N80
Super Member
D7E said:Absoluteley ...I'm not against it at all but until consumers change buying habits and are willing to pay for organic food it will not work , But even then it will be the stores or processors taking the profit , Farm prices don't increase when store prices do , And some-times the opposite happens?
That's my outlook on this as well. I see it as a fad. Which is not to say you can't get rich on a fad, but you have to be right there to ride that wave. And then its gone.
The problem, as I see it, is that very few of the "inorganic" techniques have been proven to be any sort of real health risk. With that being the case, the "organic" fad has to be sustained by people's belief that they are getting something truly risk free and avoiding something truly dangerous. People will believe a lot of things, the supplement industry is plenty of proof of that. But the 'organic' fad is going to depend on keeping people scared and willing to pay extra to feel like they are making a healthy choice. If that good feeling is not worth the extra money, being 'organic' loses its shine.

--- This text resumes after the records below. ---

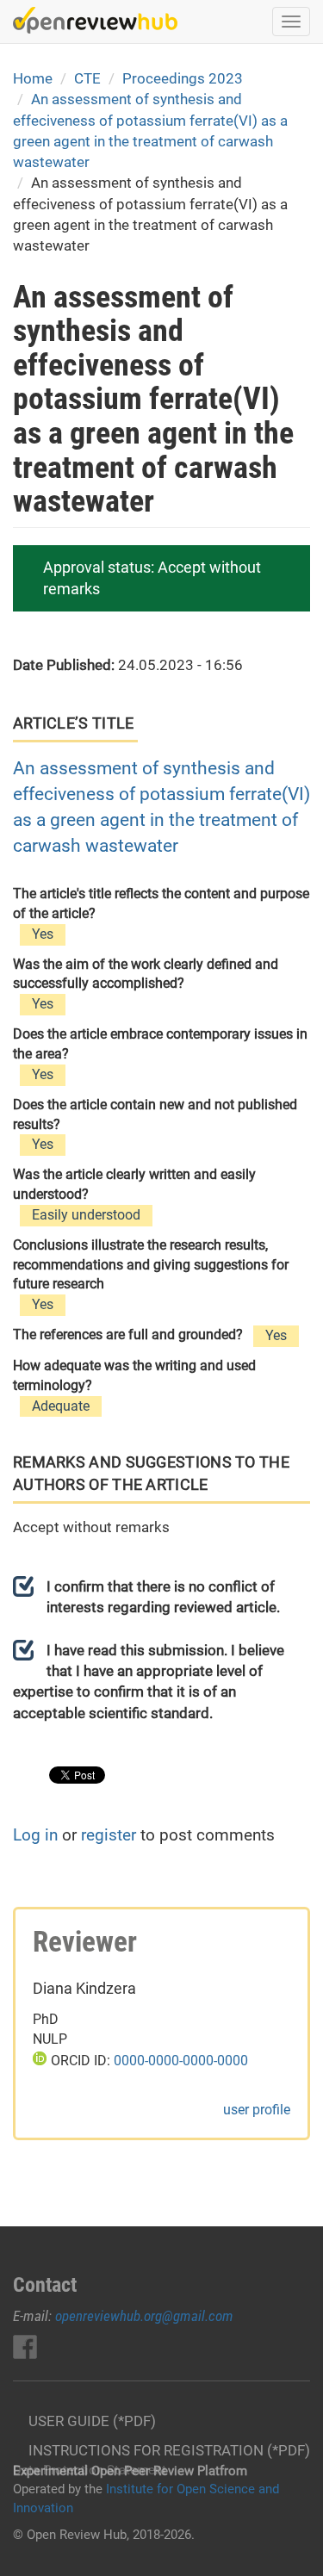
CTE (87, 78)
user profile (256, 2109)
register (108, 1835)
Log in (35, 1835)
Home (33, 78)
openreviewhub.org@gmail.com (144, 2316)
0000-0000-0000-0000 (181, 2060)
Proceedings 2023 (182, 78)
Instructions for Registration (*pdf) (169, 2450)
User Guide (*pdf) (92, 2421)
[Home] (95, 20)
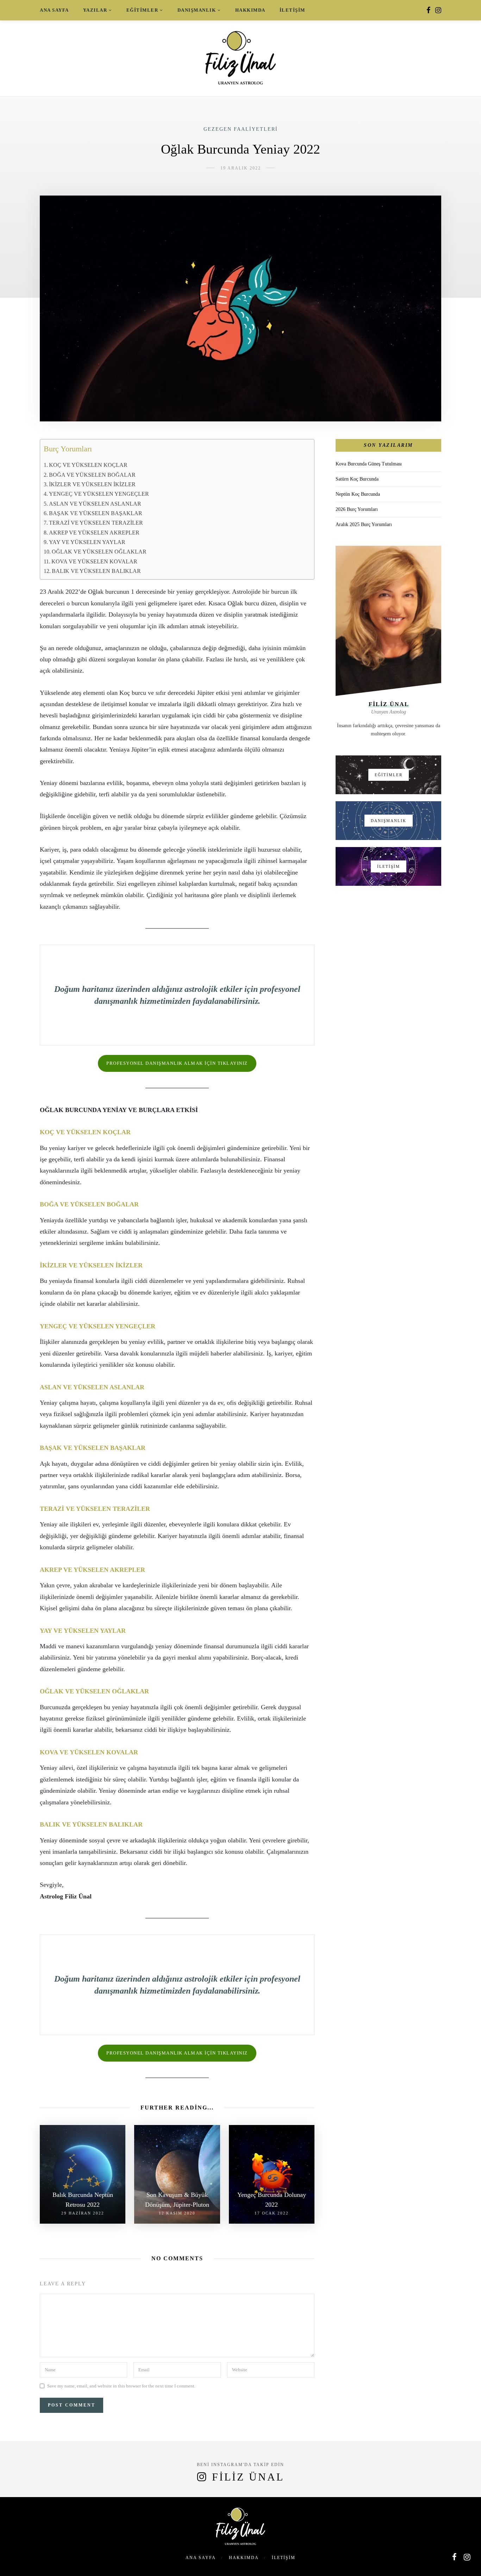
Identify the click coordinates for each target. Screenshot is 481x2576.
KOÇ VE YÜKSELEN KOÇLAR (88, 465)
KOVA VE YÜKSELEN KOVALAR (94, 561)
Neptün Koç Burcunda (358, 494)
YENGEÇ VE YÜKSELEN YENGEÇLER (99, 494)
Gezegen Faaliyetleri (241, 129)
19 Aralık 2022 (240, 168)
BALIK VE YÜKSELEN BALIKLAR (96, 571)
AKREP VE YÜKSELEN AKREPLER (94, 533)
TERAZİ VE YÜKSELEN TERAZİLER (96, 523)
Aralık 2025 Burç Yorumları (364, 524)
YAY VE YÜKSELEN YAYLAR (87, 542)
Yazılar (95, 10)
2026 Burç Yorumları (357, 509)
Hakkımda (250, 10)
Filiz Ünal (248, 2477)
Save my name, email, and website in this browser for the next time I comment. (121, 2386)
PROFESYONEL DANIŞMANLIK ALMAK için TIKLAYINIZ (177, 1063)
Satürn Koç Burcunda (357, 479)
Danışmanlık (196, 10)
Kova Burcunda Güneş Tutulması (369, 464)
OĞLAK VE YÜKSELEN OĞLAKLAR (99, 552)
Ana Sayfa (54, 10)
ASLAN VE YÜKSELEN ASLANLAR (95, 504)
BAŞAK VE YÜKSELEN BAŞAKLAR (95, 513)
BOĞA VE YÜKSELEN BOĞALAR (92, 475)
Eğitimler (142, 10)
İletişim (292, 10)
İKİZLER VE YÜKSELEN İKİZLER (92, 484)
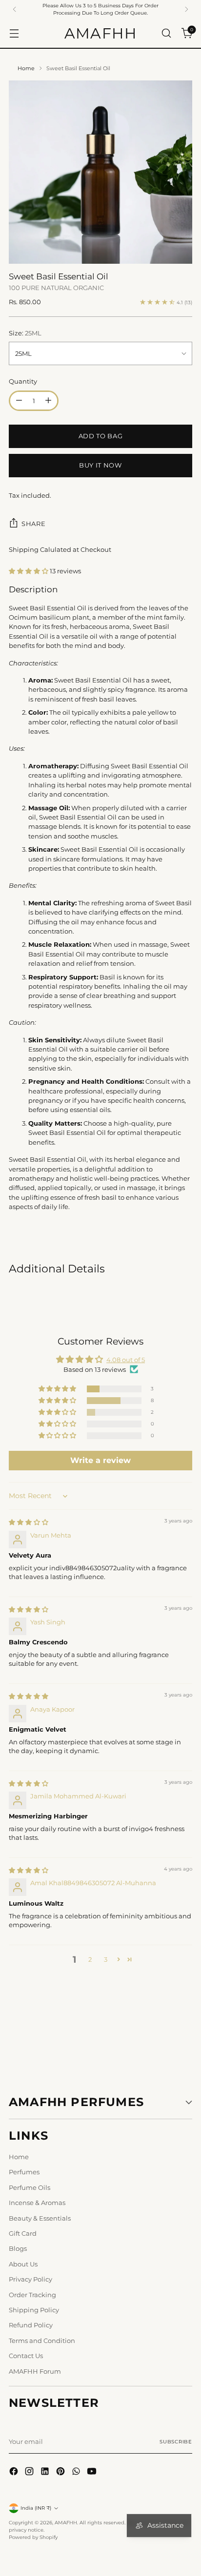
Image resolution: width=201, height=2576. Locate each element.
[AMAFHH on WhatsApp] (77, 2472)
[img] (28, 1522)
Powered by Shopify (33, 2537)
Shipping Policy (34, 2310)
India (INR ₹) (35, 2508)
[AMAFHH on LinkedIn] (46, 2472)
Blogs (18, 2248)
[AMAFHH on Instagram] (30, 2472)
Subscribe (176, 2442)
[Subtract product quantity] (19, 401)
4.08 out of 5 (125, 1360)
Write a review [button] (100, 1460)
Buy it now (100, 465)
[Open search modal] (166, 33)
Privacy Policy (30, 2279)
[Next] (186, 9)
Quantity (23, 381)
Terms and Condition (42, 2340)
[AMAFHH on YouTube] (93, 2472)
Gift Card (23, 2233)
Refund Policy (31, 2325)
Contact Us (26, 2356)
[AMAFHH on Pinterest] (61, 2472)
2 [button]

Don't get me wrong, I'm not against organic. I'm even talking with my B-I-L about potential benefits of organic beef farming, but that has more to do with getting out from under the thumb of an oppressive beef market than any notions about what is healthy and what is not. But the truth of the matter is that the 'organic' market depends more on a feeling than any evidence that it is somehow better for you.
And you can also rely on the fact that even if it does take off in a sustainable way, when people hear that you can put something called 'rotenone' on your organic crops, someone is going to capitalize on that fear factor and introduce 'natural organic' crops as opposed to plain old 'organic'...with no rotenone, or any other 'approved' chemicals or poisons...especially if any of those have scary sounding names? I mean how long before someone decides that deisel smoke residue on crops makes them 'inorganic' (even though diesel smoke is technically an organic compound)? Or even residue from the rubber tires or the synthetic soles of your boots?
And don't forget this folks. People are living longer and healthier than people did when everything was 'organic'. Sure it is multifactorial, but there is nothing to indicate that anything in the current farming practices is shortening our lives or endangering our health. (I'm not saying that will always be true, genetic engineering does concern me some). But seriously, buy and eat all the organic food you can, I'm all for it and my wife likes to buy it, but if on any given day you eat one twinky, drink one Doctor Pepper, eat one Big Mac or delivery pizza, you're increasing your risk for diet related medical problems, primarily in the form of coronary artery disease and cererbrovascular disease, in such a way that far exceeds any benefit that you got from eating an organic vs an inorganic tomato at lunch that same day.
But, you can't expect Americans to analyze risk in a rational way. Tobacco is still profitable. And besides, we're still buying Hoola-Hoops. As long as you can keep the feeling alive, 'organic' may be sustainable.